Main downside: this is heavier weight, as it actually has to install all the dependencies. On the upside, you end up with just a single environment "spec" environment file as input, and a single environment "lock" file as output.

Specify direct dependencies in environment-spec.yaml

Specify both conda and pip dependencies together. Example:

name: base
channels:
  - conda-forge
  - defaults
  # etc.
dependencies:
  - matplotlib
  - pandas
  - pip  # needed to have a pip section below
  - scikit-learn
  - pip:
    - pyplot_themes  # only available on PyPI

Install dependencies and export pinned versions (including transitive dependencies)
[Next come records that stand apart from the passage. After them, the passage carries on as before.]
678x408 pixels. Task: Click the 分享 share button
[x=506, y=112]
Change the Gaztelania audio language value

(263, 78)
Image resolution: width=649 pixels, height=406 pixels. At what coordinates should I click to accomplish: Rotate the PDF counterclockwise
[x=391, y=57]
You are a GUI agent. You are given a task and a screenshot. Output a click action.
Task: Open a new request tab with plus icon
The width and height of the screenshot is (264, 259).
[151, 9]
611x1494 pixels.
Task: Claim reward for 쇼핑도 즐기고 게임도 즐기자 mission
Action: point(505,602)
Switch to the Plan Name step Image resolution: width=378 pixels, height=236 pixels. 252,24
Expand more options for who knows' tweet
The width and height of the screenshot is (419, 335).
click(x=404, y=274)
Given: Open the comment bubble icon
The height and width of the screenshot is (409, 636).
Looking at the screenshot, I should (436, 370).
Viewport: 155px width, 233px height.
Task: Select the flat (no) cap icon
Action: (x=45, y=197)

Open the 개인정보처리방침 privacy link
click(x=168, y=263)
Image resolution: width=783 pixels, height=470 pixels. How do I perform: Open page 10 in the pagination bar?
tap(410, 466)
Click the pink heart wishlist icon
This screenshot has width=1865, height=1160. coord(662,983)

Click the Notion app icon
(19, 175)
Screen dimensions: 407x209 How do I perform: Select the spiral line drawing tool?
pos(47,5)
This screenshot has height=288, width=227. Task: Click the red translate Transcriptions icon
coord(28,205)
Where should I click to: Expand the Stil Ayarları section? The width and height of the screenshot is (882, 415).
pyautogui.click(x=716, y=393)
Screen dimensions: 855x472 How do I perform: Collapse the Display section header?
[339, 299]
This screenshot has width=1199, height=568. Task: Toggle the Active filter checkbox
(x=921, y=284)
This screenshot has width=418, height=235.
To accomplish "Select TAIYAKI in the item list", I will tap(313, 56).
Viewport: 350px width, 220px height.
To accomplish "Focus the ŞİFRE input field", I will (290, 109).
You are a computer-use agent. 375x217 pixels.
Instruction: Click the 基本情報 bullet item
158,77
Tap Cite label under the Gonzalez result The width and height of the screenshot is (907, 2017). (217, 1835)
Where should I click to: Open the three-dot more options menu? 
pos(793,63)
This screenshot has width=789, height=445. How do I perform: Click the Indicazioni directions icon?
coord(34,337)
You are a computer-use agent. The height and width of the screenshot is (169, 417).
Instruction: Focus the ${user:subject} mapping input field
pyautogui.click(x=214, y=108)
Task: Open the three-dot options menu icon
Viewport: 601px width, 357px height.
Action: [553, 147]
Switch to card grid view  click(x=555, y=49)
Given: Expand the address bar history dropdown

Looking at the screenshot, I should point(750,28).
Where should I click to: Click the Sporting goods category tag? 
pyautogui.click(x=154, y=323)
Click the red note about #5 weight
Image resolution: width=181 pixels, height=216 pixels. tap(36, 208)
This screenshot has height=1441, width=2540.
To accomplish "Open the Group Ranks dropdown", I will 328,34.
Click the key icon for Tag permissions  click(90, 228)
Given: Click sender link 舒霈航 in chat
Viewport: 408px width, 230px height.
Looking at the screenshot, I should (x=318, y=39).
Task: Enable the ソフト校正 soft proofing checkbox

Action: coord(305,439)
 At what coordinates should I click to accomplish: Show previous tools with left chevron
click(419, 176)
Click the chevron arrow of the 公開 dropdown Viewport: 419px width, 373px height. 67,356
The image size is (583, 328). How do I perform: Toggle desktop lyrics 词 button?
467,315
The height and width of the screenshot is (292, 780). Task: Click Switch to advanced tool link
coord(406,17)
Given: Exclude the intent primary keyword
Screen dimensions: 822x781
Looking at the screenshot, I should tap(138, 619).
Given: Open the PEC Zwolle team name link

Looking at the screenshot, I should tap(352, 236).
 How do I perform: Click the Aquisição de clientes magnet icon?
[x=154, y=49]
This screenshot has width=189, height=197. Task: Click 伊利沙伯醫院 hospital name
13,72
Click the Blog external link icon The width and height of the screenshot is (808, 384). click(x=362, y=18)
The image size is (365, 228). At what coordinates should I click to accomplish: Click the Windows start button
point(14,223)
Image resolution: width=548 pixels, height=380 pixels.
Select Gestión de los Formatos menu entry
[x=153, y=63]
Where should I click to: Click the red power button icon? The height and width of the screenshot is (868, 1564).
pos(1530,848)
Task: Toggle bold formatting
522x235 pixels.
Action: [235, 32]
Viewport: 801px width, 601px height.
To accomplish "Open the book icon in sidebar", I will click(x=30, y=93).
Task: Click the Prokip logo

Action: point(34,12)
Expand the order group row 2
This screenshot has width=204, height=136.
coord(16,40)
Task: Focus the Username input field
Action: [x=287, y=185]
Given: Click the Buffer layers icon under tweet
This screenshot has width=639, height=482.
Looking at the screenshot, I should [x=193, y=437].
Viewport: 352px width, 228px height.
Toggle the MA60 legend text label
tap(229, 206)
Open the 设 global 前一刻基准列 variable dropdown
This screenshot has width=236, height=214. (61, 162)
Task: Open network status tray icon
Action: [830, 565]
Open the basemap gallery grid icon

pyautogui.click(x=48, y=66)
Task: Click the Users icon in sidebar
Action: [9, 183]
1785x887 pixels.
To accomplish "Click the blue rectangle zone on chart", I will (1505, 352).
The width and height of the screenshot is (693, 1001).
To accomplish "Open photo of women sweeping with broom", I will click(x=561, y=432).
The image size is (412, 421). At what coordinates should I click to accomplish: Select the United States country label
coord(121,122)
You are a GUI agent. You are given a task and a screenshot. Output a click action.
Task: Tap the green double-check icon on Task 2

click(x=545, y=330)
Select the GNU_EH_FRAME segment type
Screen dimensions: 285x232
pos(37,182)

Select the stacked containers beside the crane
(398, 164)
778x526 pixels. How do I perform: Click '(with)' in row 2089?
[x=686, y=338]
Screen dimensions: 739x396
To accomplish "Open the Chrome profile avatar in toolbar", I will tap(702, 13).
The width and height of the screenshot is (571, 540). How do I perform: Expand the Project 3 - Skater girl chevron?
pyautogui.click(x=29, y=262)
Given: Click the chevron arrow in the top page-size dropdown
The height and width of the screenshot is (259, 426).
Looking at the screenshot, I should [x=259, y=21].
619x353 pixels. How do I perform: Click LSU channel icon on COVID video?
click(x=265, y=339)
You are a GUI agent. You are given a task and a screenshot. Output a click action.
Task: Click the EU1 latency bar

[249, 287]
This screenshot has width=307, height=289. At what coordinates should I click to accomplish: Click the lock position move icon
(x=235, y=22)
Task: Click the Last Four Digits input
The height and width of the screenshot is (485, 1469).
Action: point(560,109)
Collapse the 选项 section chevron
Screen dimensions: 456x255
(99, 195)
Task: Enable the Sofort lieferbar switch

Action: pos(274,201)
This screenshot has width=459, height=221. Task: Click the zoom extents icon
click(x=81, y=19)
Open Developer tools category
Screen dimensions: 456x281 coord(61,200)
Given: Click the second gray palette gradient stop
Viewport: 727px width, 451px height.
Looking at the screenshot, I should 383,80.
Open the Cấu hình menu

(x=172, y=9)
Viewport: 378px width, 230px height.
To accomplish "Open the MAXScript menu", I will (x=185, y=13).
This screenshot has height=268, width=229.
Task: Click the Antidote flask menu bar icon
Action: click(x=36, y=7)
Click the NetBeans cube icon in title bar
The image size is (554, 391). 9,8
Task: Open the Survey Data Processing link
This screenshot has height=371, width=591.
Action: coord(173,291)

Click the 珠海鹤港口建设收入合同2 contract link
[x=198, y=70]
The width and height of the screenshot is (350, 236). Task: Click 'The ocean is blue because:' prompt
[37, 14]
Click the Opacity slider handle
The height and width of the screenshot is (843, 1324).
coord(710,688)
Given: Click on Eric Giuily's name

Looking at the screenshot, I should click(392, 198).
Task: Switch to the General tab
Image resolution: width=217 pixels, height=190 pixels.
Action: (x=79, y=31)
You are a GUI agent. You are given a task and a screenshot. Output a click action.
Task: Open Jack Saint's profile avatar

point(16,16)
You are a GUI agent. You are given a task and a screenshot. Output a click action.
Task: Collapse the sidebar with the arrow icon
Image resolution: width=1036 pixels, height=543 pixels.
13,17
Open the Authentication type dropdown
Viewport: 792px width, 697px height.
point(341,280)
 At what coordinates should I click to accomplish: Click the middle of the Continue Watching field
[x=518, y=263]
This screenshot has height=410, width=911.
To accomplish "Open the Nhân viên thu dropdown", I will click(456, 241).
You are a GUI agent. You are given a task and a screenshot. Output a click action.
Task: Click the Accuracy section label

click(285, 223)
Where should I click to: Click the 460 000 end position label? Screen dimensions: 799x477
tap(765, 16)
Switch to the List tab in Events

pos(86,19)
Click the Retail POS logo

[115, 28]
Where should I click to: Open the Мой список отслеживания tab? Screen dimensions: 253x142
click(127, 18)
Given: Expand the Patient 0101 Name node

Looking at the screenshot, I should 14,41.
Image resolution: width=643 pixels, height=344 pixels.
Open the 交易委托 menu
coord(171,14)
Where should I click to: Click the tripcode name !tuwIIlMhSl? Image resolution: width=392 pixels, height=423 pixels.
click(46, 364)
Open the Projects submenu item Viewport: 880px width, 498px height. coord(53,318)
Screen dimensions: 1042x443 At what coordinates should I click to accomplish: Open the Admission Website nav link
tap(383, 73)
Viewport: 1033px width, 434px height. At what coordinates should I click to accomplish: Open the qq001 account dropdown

This could be done directly on your local machine, but here's how to isolate this process in Docker:

# syntax=docker/dockerfile:1

# Note: using miniconda instead of micromamba because micromamba lacks the
# `conda env export` command.
FROM continuumio/miniconda3:4.9.2

COPY environment-spec.yml /environment-spec.yml
# mounts are for conda caching and pip caching
RUN --mount=type=cache,target=/opt/conda/pkgs --mount=type=cache,target=/root/.cache \
    conda env create -n regen_env --file /environment-spec.yml

# Export dependencies.
RUN conda env export -n regen_env > /environment-lock-raw.yml
CMD ["cat", "/environment-lock.yml"]

Then you can create a pinned environment file like so (assuming the above dockerfile was named regen_environment.Dockerfile):

docker build -t regen_env -f regen_enviroment.Dockerfile .
docker run --rm regen_env > environment-lock.yaml

This outputs the pinned enviroment file to environment-lock.yaml, which you can then install with conda install -f environment-lock.yaml.